Absoluter Höhepunkt natürlich die (hoffentlich nur vorerst) letzte Predigt von Britta Taddiken; Ihre Auslegung des Bibeltextes zu Epiphanias und der Bach-Kantate „Sie werden aus Saba alle kommen“, Ihre sehr persönliche Bilanz der letzten 13 Jahre und Ihre Wünsche für unser aller Zukunft, regten die ca. 1.000 Teilnehmer:innen zu (gefühlt) minutenlangem, stehendem, spontanem Applaus an!
War es ein (kleiner) „Wettstreit“, den Organisten, Chor und Gemeinde anlässlich des letzten Tages der Weihnachtszeit bei „O Du Fröhliche“ veranstalteten (wer erklingt am lautesten/inbrünstigsten)? Wenn ja, ging er aus meiner Sicht Unentschieden aus.

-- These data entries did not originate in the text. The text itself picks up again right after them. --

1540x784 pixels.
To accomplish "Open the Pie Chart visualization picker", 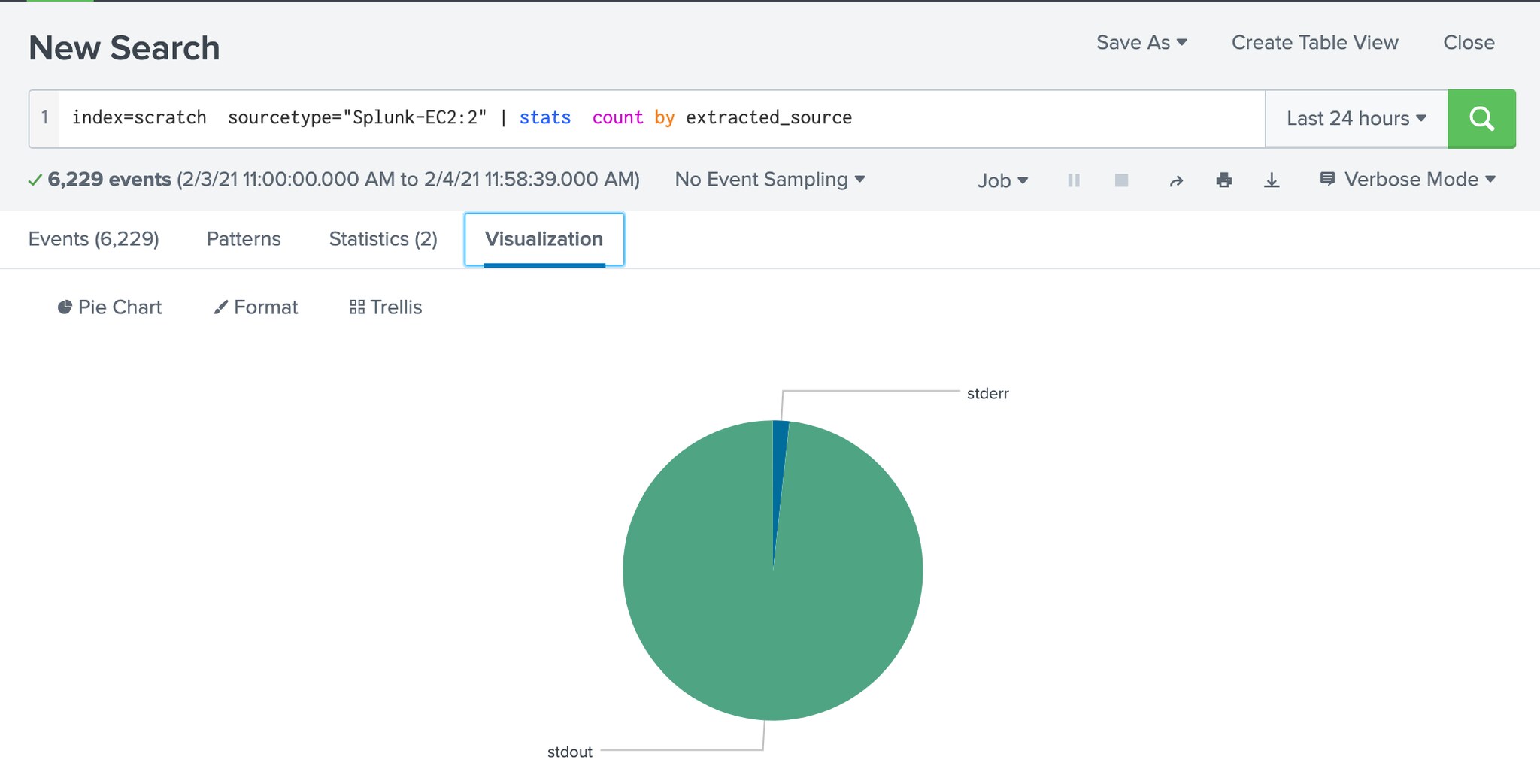I will click(x=110, y=307).
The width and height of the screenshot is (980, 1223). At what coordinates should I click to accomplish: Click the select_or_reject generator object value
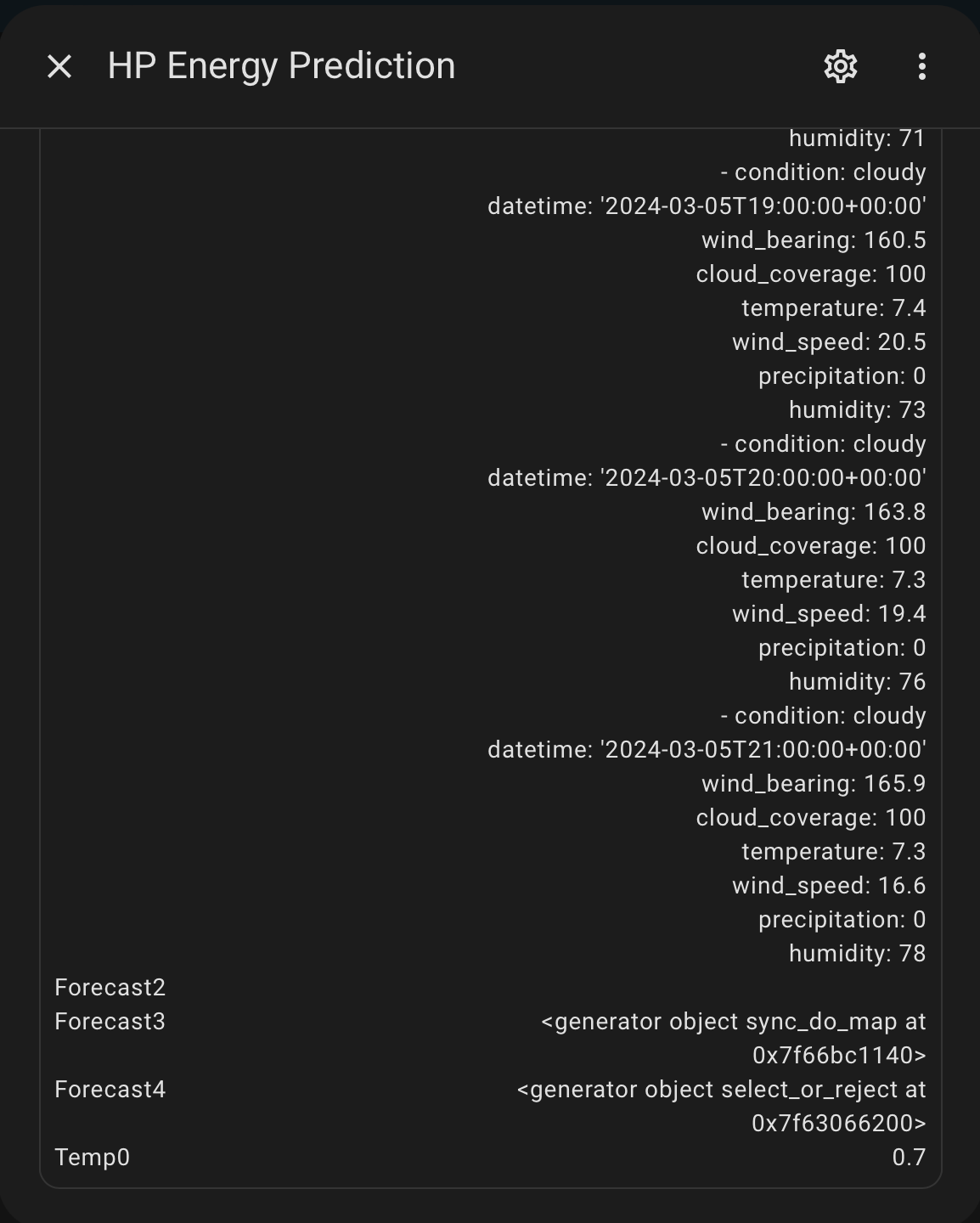coord(721,1106)
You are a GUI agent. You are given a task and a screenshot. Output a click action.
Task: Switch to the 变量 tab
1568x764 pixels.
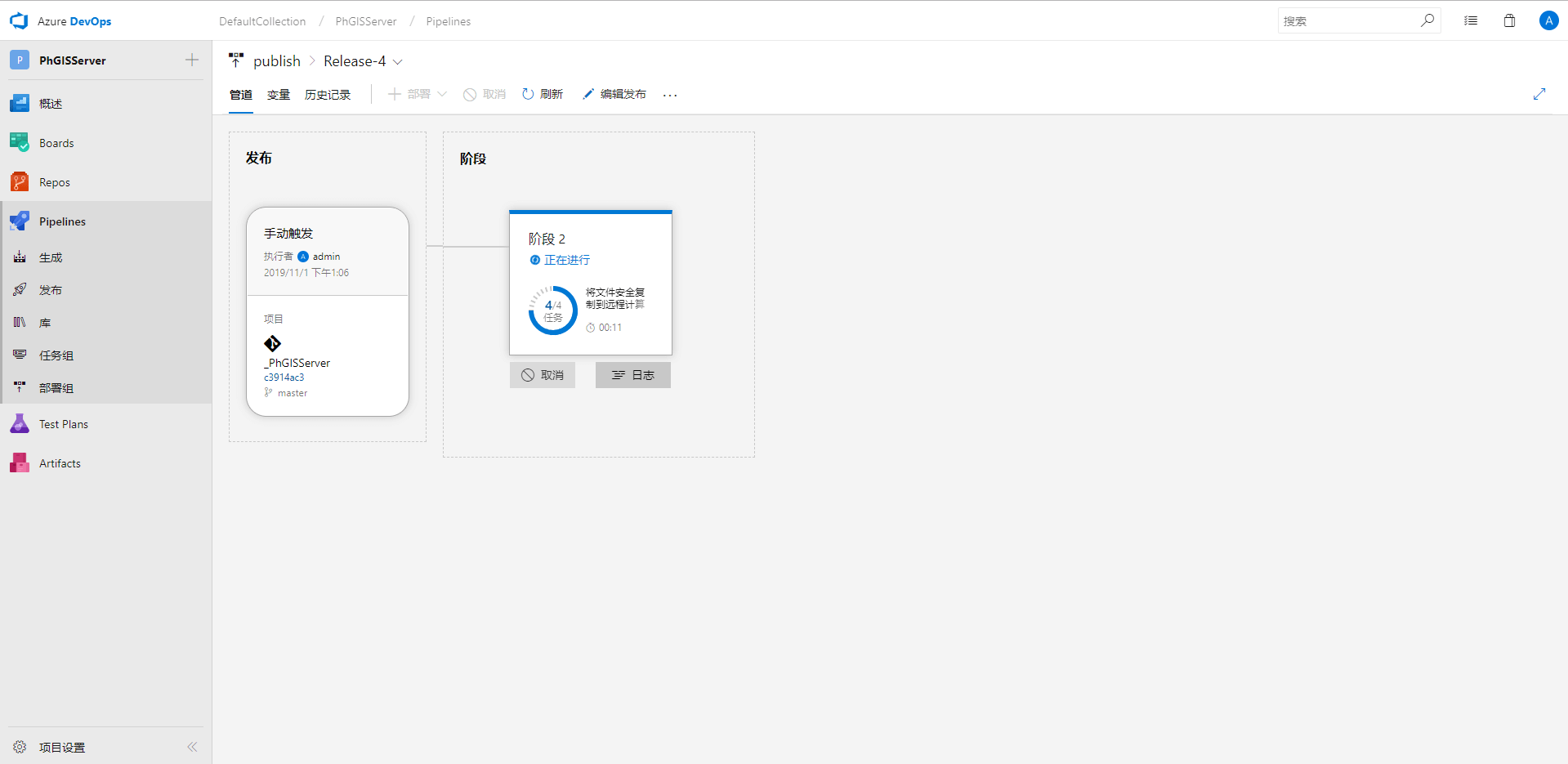coord(279,95)
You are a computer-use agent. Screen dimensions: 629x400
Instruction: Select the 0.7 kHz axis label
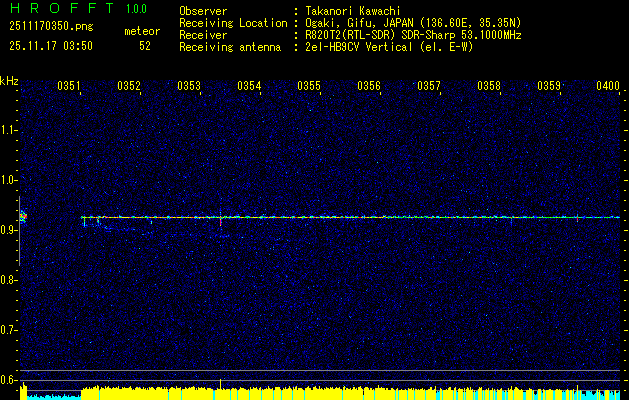[x=9, y=330]
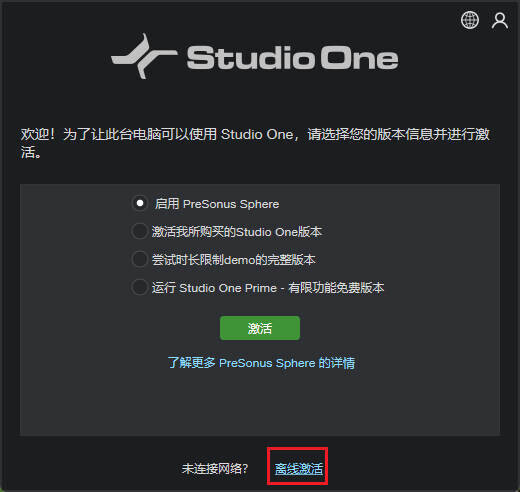
Task: Choose the 尝试时长限制demo的完整版本 radio circle
Action: (x=139, y=259)
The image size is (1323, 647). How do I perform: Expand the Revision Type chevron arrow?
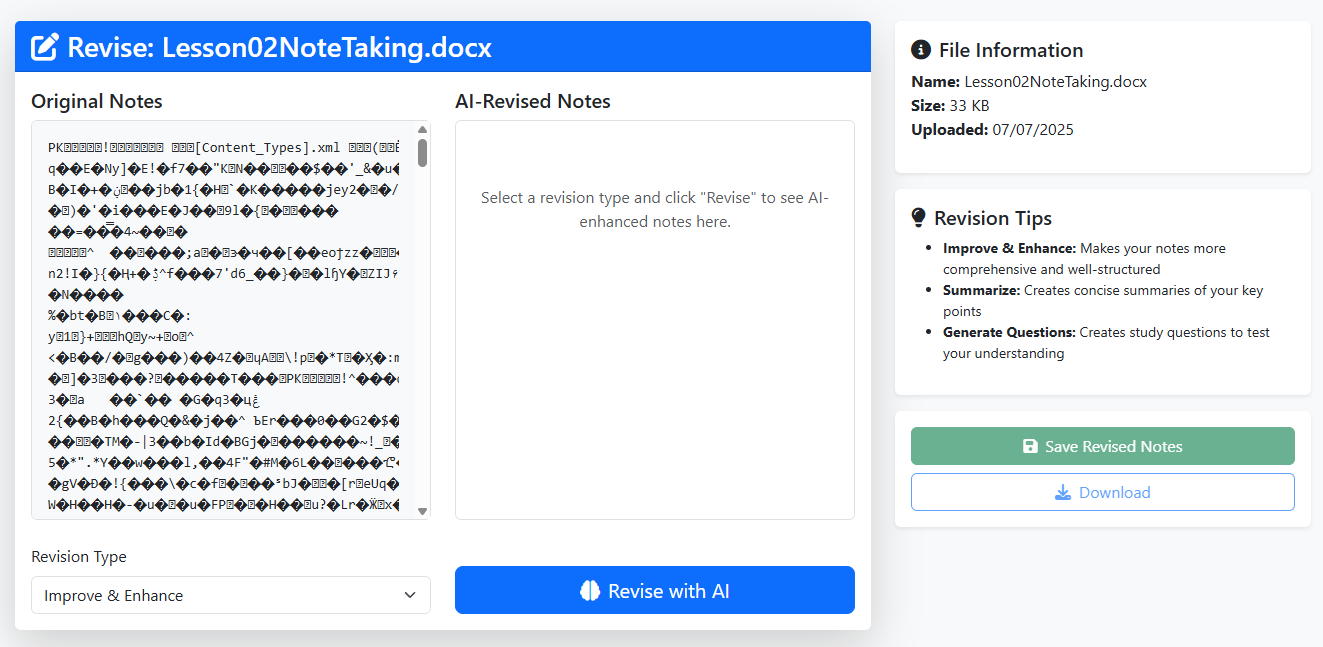tap(410, 595)
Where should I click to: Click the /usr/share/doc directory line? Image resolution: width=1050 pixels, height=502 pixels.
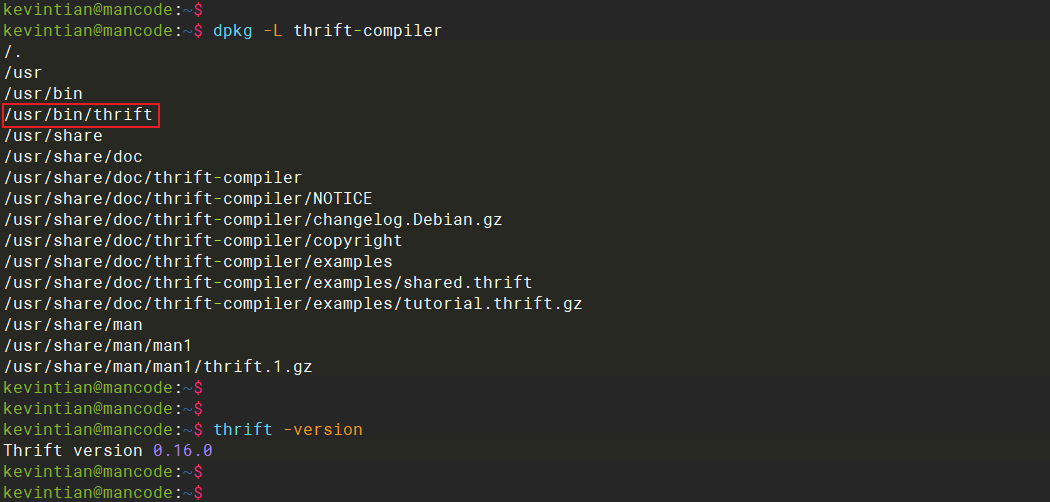point(73,156)
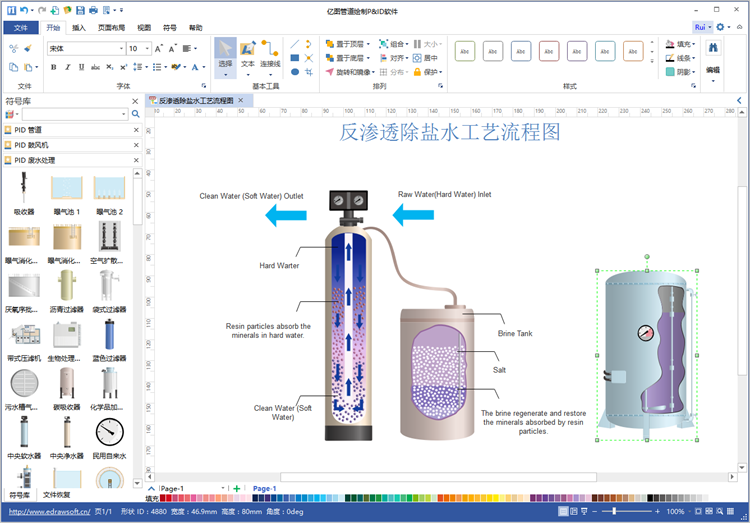Select the 选择 pointer tool
The width and height of the screenshot is (750, 523).
pos(225,54)
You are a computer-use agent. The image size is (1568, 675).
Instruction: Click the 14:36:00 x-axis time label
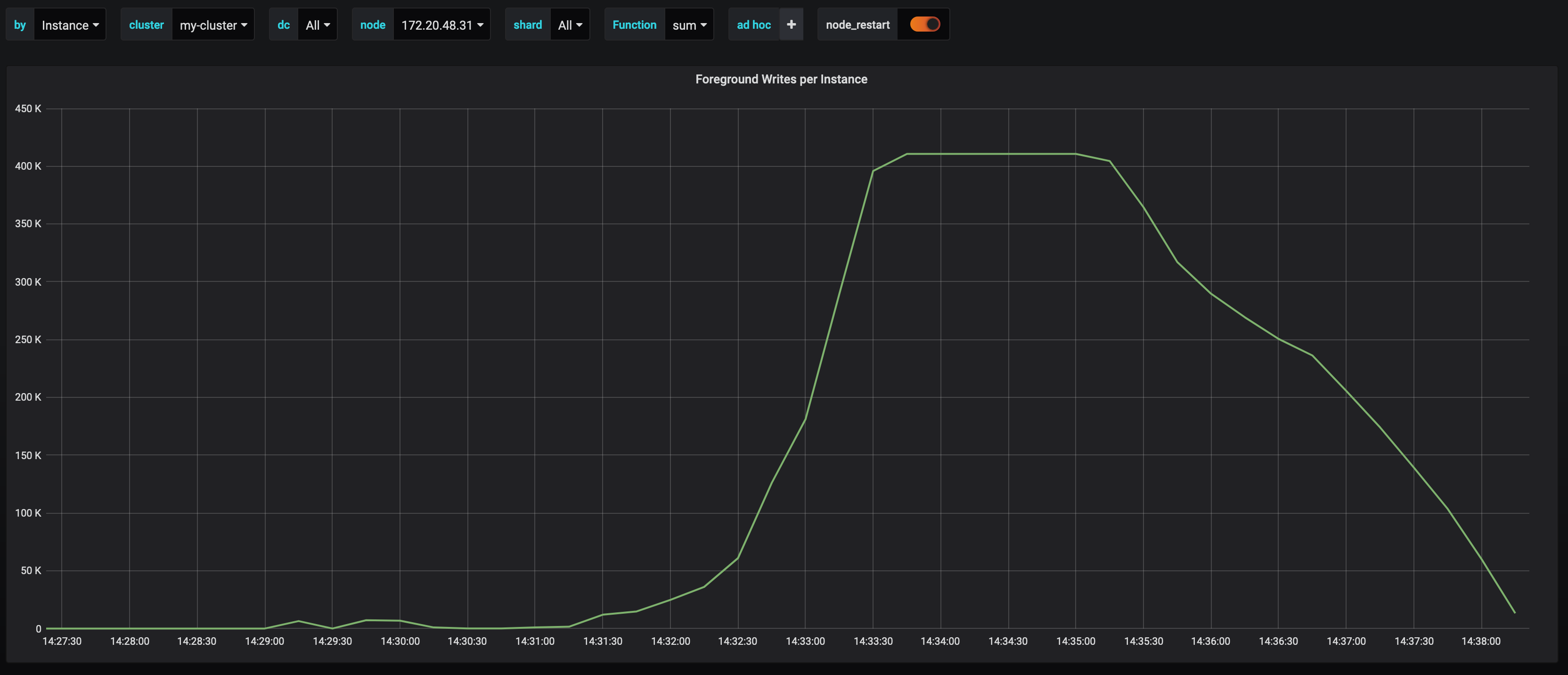1210,641
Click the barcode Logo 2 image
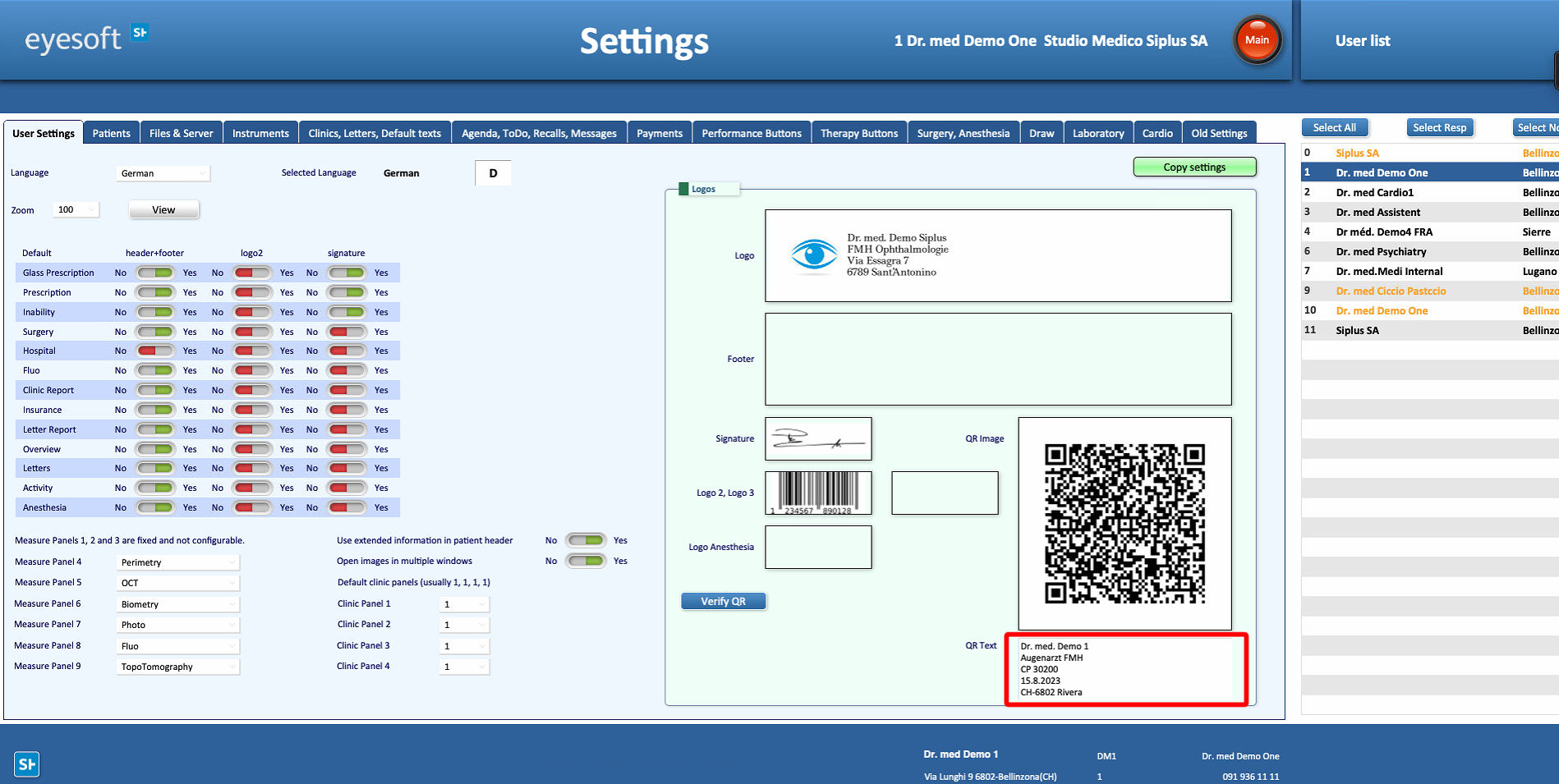This screenshot has width=1559, height=784. (x=818, y=493)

Nochmals ein tief empfundenes Dankeschön an Frau Taddiken und alle Guten Wünsche für Ihre Gesundheit und Ihre weitere Lebensplanung! Ansonsten kann ich mich der Rede von Superintendent Feydt zur Verabschiedung von Pfarrerin Taddiken nur voll inhaltlich anschließen (sein Text und die Predigt von Frau Taddiken sind sicher bald auf der Homepage der Thomaskirche nachzulesen)!
Lieber Herr Wolff,
vielen Dank für Ihre sehr bewegende Würdigung von Britta Taddiken. Ergänzend erlaube ich mir noch einige persönliche Gedanken hinzuzufügen:
Leider ist es in unserer Zeit der Selbstverständlichkeiten und dominierenden Anspruchshaltung eine Rarität geworden, auch einmal Danke zu sagen für all das Segensreiche, was man sowohl als einzelner als auch als Gemeinschaft über lange Zeit empfangen hat. Umso mehr ist es für mich eine absolute Notwendigkeit, Britta Taddiken zu ihrem Abschied vom Pfarramt an der Thomaskirche auf vielfältige Weise zu danken. Als Vorsitzender des Thomanerbundes e.V. (Verein ehem. Thomaner und Thomasschüler) danke ich ihr im Namen unserer Mitglieder für die langjährige konstruktive Begleitung unserer Arbeit. Stets konnte ich mich auf sie verlassen, wenn es galt die traditionelle Verankerung des Bundes im Geist der Trias Thomasschule – Thomanerchor – Thomaskirche zu bewahren und zu befördern. Aber auch ganz persönlich habe ich Britta Taddiken zu danken für ihre stets lebendigen Predigten und Ansprachen in Gottesdiensten und Motetten, die niemals ohne inneren Nachklang blieben. Unvergessen ist mir auch die Gestaltung des Trauergottesdienstes in der Thomaskirche anlässlich des Todes meiner Frau im Oktober 2021. Sie sprach damals sehr einfühlsam über den Text „Glaubet an das Licht, derweil ihr´s habt, auf dass ihr des Lichtes Kinder seid“ (Joh.12,36). Dieser Tag hat tiefe Spuren in der Erinnerung hinterlassen. Deshalb mischt sich in den Abschied auch ein fühlbarer Tropfen Wehmut. Möge der nun folgende Lebensabschnitt für Britta von wohltuenden Zeiten der Entspannung erfüllt sein, gleichzeitig aber auch zur Sammlung neuer Kräfte dienen und von Gottes Segen begleitet werden.
Herzliche Grüße
Peter Roy
Liebe Frau Taddiken! Sie standen an meiner Seite wo es mir nicht gut ging, vielen Dank dafür. Sie spendeten Trost und wünschten mir Gottes Segen für meinen Klinikaufenthalt. Ihr großes Interesse am Förderverein und erfolgreichen Bemühungen Spenden zu sammeln für die Erhaltung und Restaurierung der Thomaskirche muss auch erwähnt werden. Ich bin sehr traurig, dass Sie in den Ruhestand gehen. Aber ich verstehe es, die Gesundheit geht vor. Ich wünsche Ihnen für die Zukunft alles erdenklich Gute. Kerstin Füldner aus Leipzig.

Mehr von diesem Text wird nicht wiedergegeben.